When smoking was done at home, a smokehouse was not typically used. The housewife of a medieval home hung her salt pork in the rafters above the central chimney. Then, when stone chimneys were built in dwellings, a recess was made so that hams would benefit from a good smoking with being cooked. According to Dorothy Hartley, these recesses are discovered in old houses and are ‘often mistaken for “priest-holes”’.2 In other buildings an external wooden hatch was built in the highest section of the chimney so that year’s hams could safely cold smoke. Hartley also gives us a lovely illustration of a home-made smoker made from a hogshead, which essentially works exactly like the ProQ smoker I bought. Very pleasing.

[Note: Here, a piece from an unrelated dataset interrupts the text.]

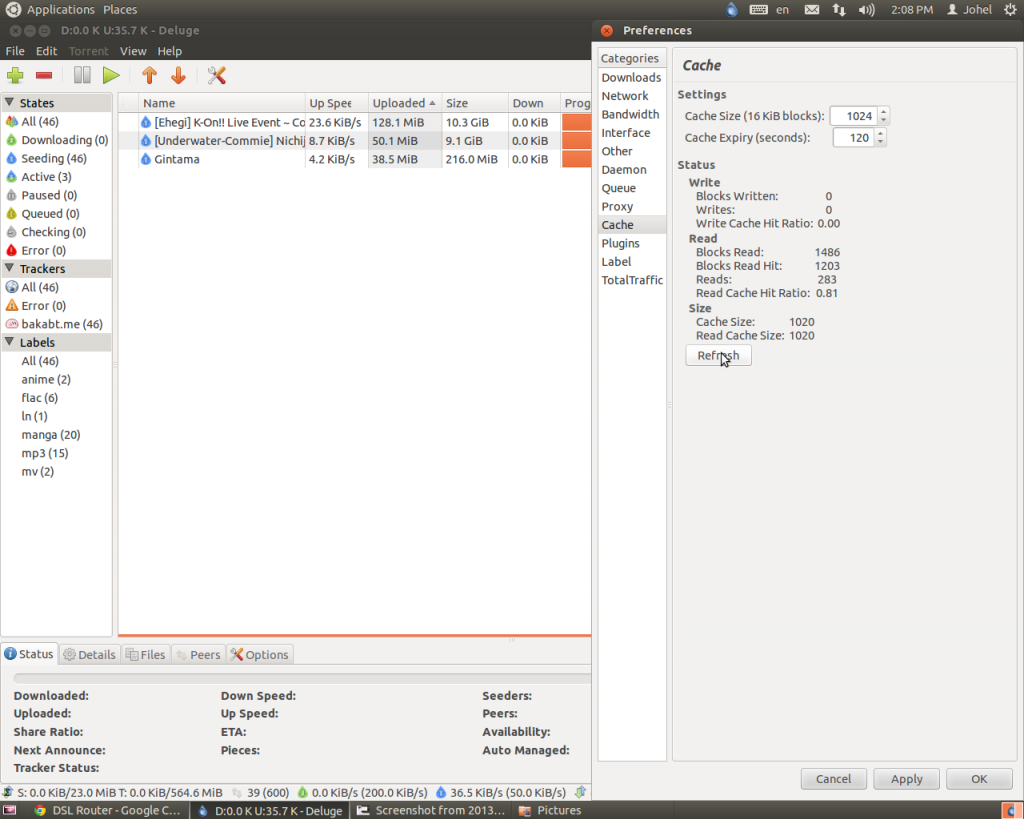The image size is (1024, 819).
Task: Filter torrents by the manga label
Action: (50, 435)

If you want to try and smoke your own meat you need to cure it first, and there are many examples of that in the blog/book. However, I decided upon making my own smoked bacon, which I could either fry in rashers or cook a large piece as an accompaniment to #374 Pease Pudding or in a nice #98 Cawl. Oddly, there is no recipe for a bacon cure in English Food, so I had to look to others for help.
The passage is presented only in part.